Private sector funds care economy

Article courtesy of The Australian.

Where does Jim Chalmers think the money will come from to pay for the everexpanding public payroll? It is a question the federal Treasurer ignored on ABC Radio National on Friday, saying instead: “Care economy jobs are real jobs … we want to see care economy workers respected.” As a way of appealing to unionised public sector workers this is hard to beat.

But where Dr Chalmers lets them down is by ignoring the obvious – that more jobs and higher wages for workers in aged care, childcare and disability care depend on the productive economy generating the tax revenue to pay them.

He also dismissed as “snobbishness” comments such as those from opposition employment spokeswoman Michaelia Cash, who warns that public sector growth is unsustainable, especially when government policy and uniondominated workplace relations reduce the private sector’s opportunity to expand.

His glib response was an opportunistic attempt to avoid the grim fact that 80 per cent of the additional hours worked in the September quarter were in the non-market economy, which will always consume all available resources and then some.

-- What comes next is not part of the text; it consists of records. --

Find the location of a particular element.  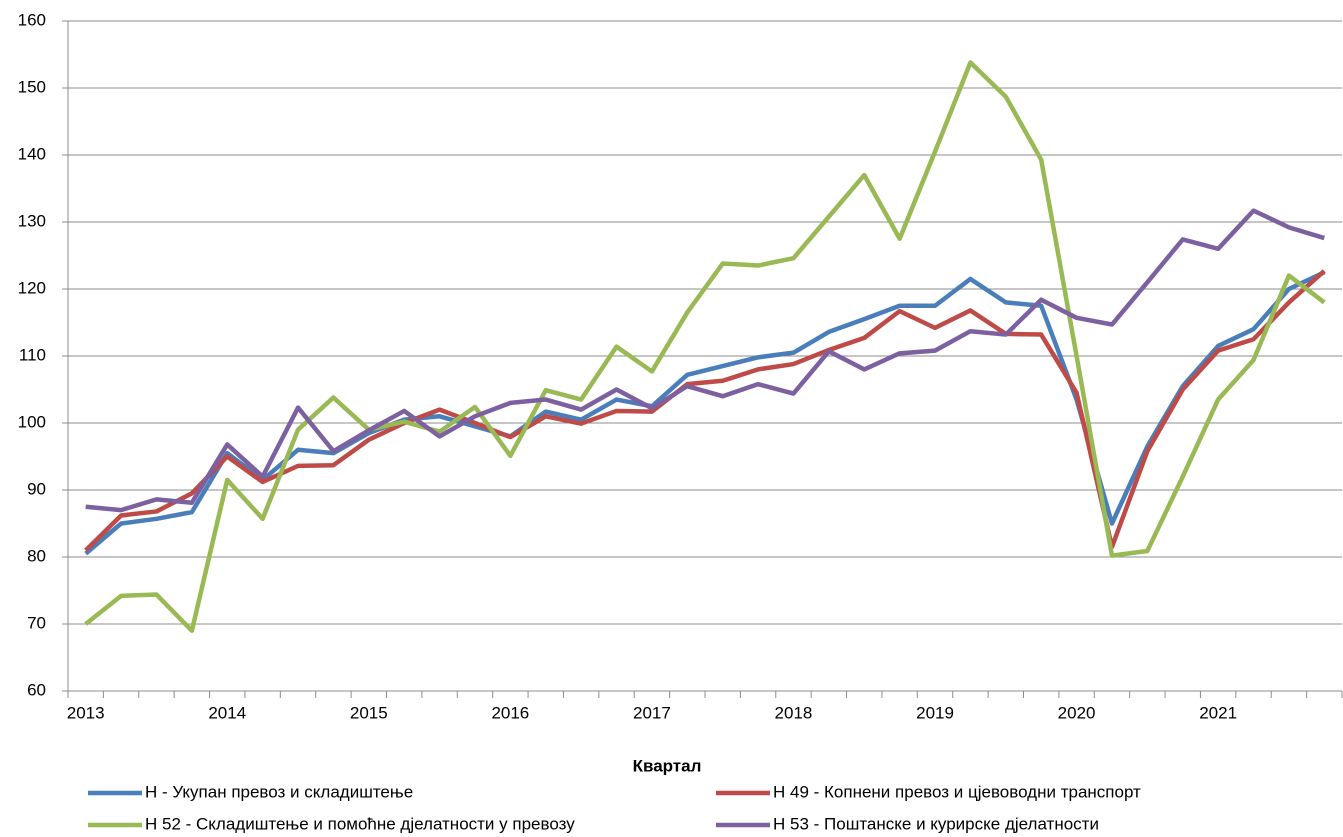

y-tick-label: 70 is located at coordinates (36, 622).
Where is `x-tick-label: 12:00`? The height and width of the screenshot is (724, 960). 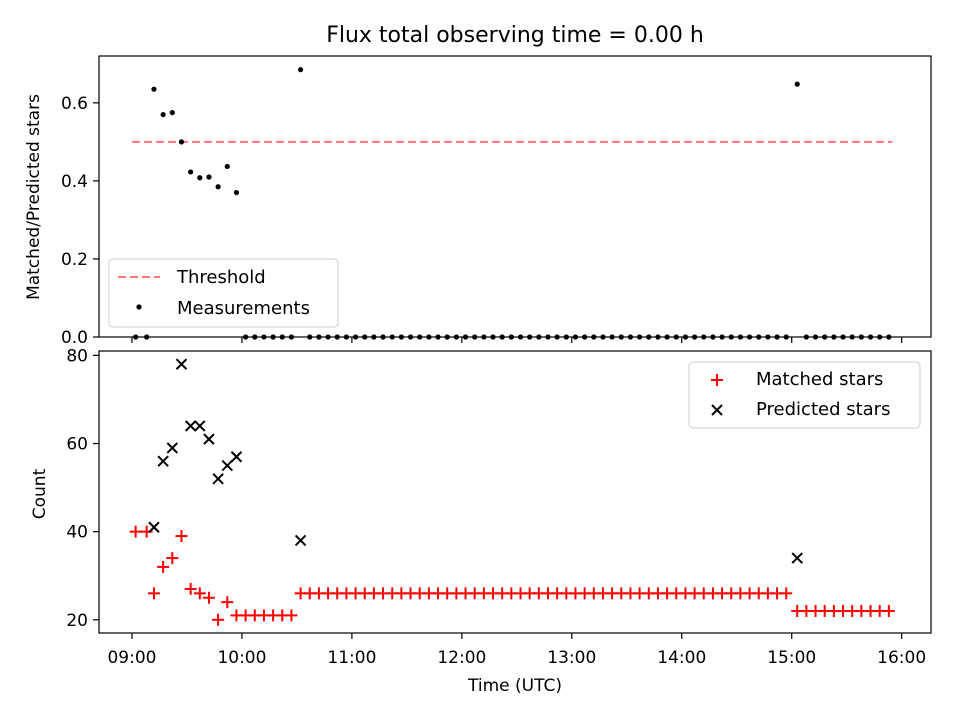
x-tick-label: 12:00 is located at coordinates (462, 658).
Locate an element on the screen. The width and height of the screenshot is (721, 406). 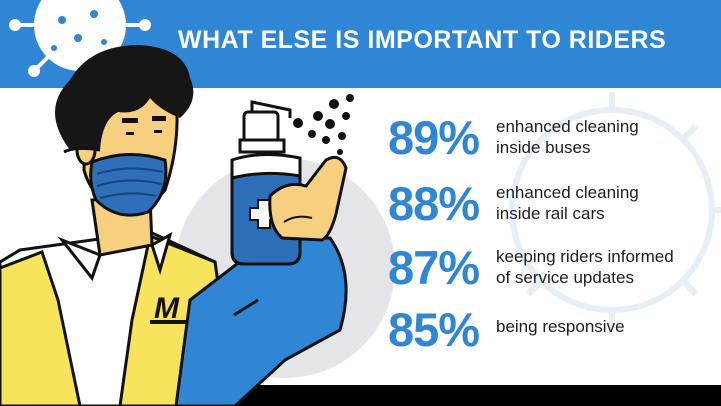
arm-sleeve is located at coordinates (261, 321).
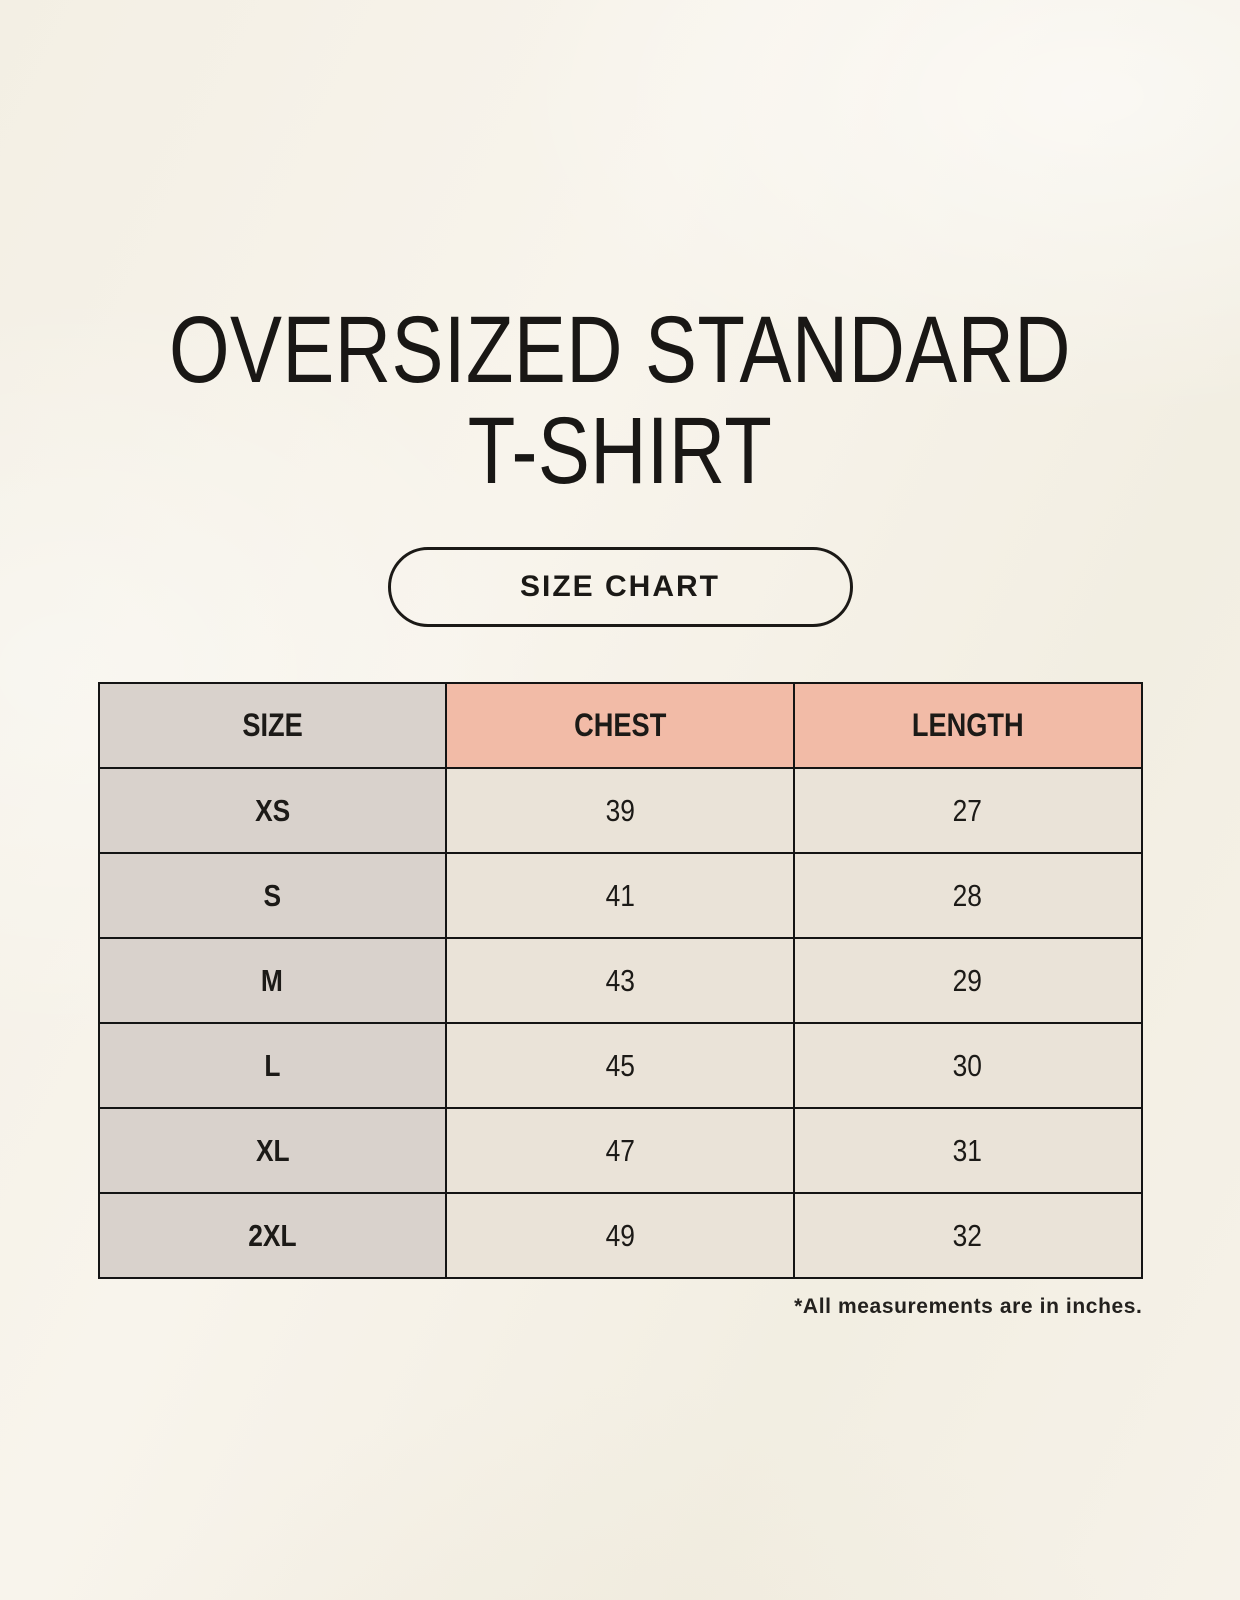 The height and width of the screenshot is (1600, 1240). I want to click on length-cell-value: 29, so click(968, 980).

Reducing annual expenditure growth in the $44bn-a-year National Disability Insurance Scheme to 8 per cent is hailed as a major achievement by the government. It demonstrates the depth of the underlying problem. Neither is there much chance that welfare services will ever do more with less. As the Department of the Prime Minister and Cabinet has acknowledged, productivity growth in the care and support sectors across the past 20 years was close to zero.

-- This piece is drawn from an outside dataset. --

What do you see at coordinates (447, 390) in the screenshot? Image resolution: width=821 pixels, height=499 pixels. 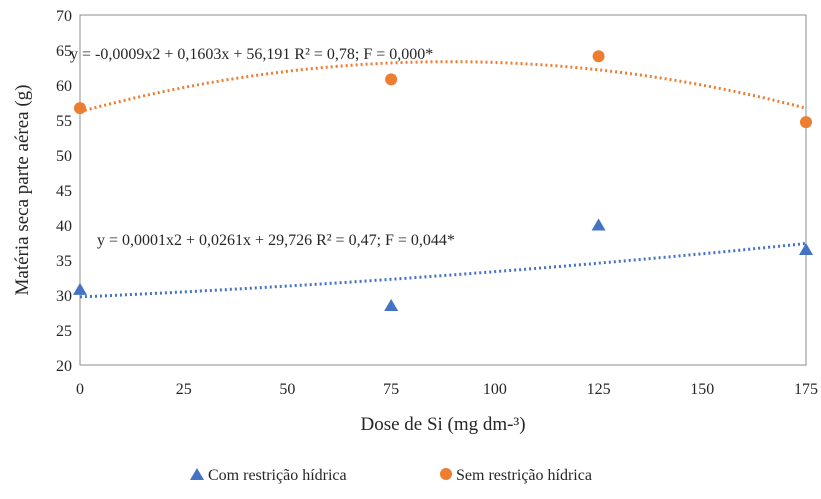 I see `x-axis-ticks: 0 25 50 75 100 125 150 175` at bounding box center [447, 390].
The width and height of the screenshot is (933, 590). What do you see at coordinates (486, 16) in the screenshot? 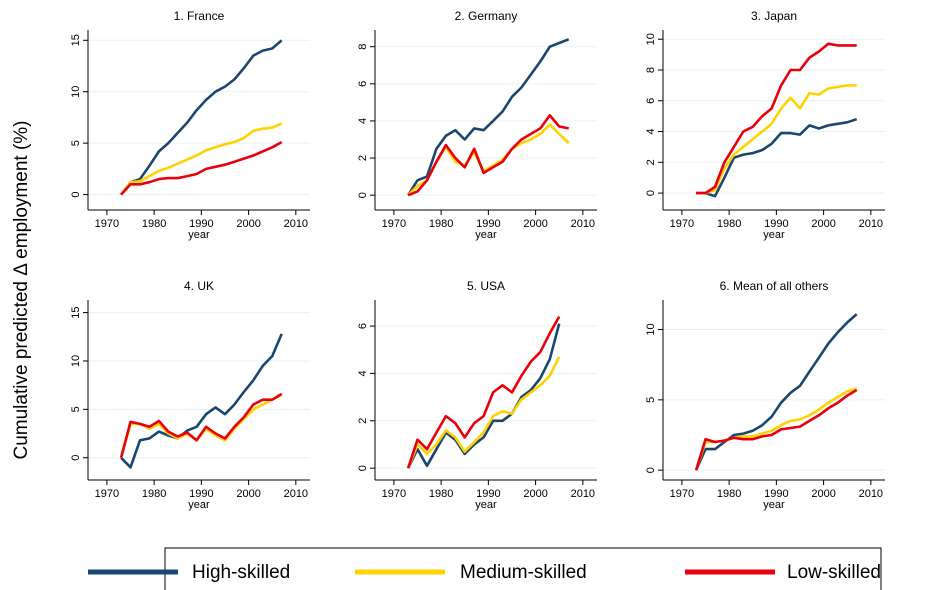
I see `panel-title: 2. Germany` at bounding box center [486, 16].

All of which adds up to the fact Dr Chalmers’s sole continuing option to fund the care economy is by providing the private enterprise economy with the opportunity to create more wealth. The pathway to achieving that objective is clear.

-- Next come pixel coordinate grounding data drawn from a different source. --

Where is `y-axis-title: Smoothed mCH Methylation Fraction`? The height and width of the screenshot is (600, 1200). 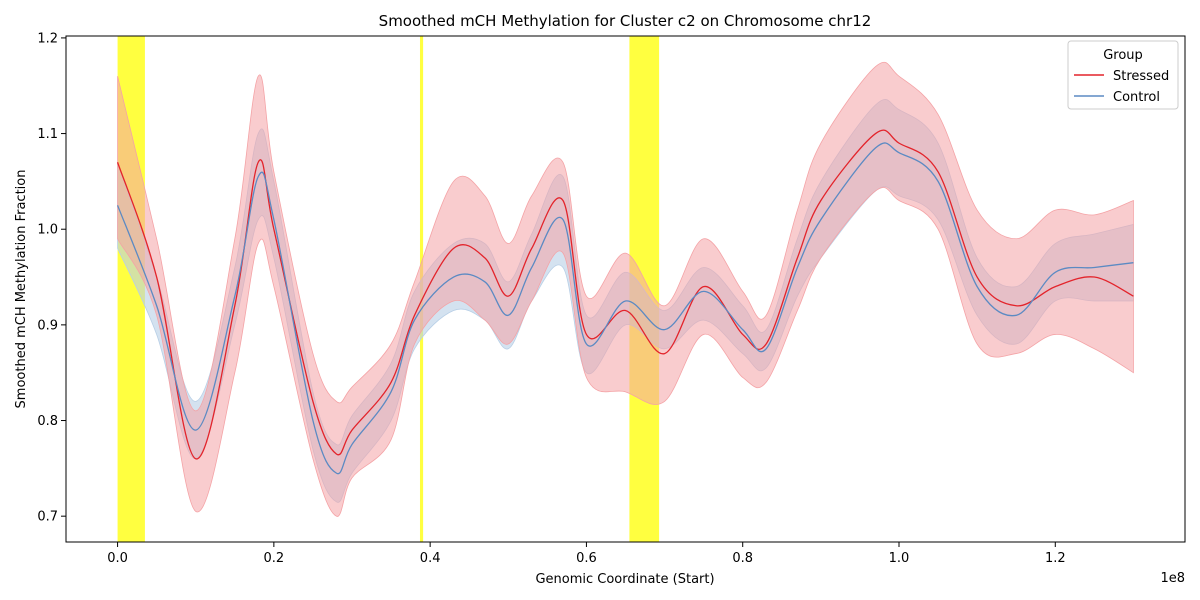
y-axis-title: Smoothed mCH Methylation Fraction is located at coordinates (22, 290).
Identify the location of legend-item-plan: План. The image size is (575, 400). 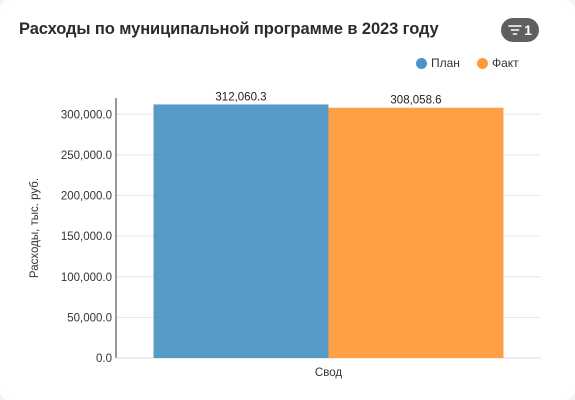
(438, 63).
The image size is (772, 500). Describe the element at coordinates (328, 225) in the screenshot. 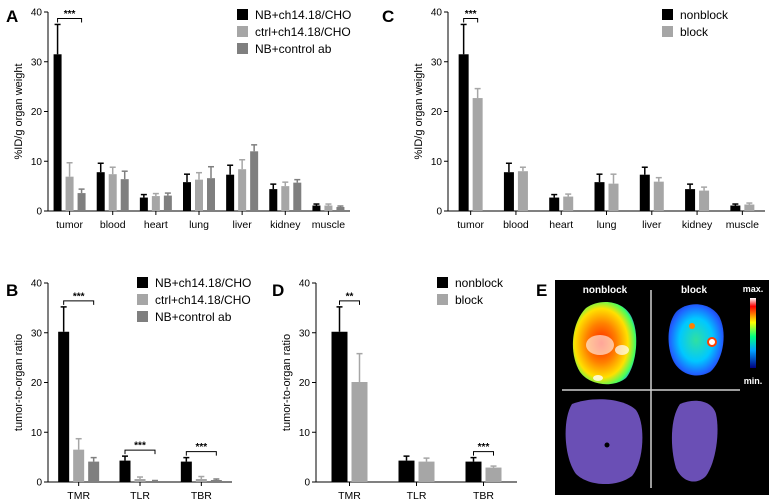

I see `category-label: muscle` at that location.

It involves reducing the power of unions to hinder labour productivity through restrictive work practices, stopping the state soaking up ever more resources and, above all, reducing the tax rate that middle- and a very few high-income earners pay. Cancelling the Coalition’s stage three tax cuts was a pointless wealth transfer from citizens to government.

But don’t bank on Dr Chalmers getting out of the way – he attributed the 0.2 per cent increase in GDP in the September quarter to state and national government spending, as if that were a good thing when it crowded out private sector employment and made it harder for the Reserve Bank to reduce inflation.

There is no credible way to ignore the fact productivity growth is the only way to expand the tax base without increasing the share of national income government expropriates from individual and business taxpayers. To fund jobs in the care economy, indeed in all of government, including the bureaucracy, the private sector must be freed up to grow and grow.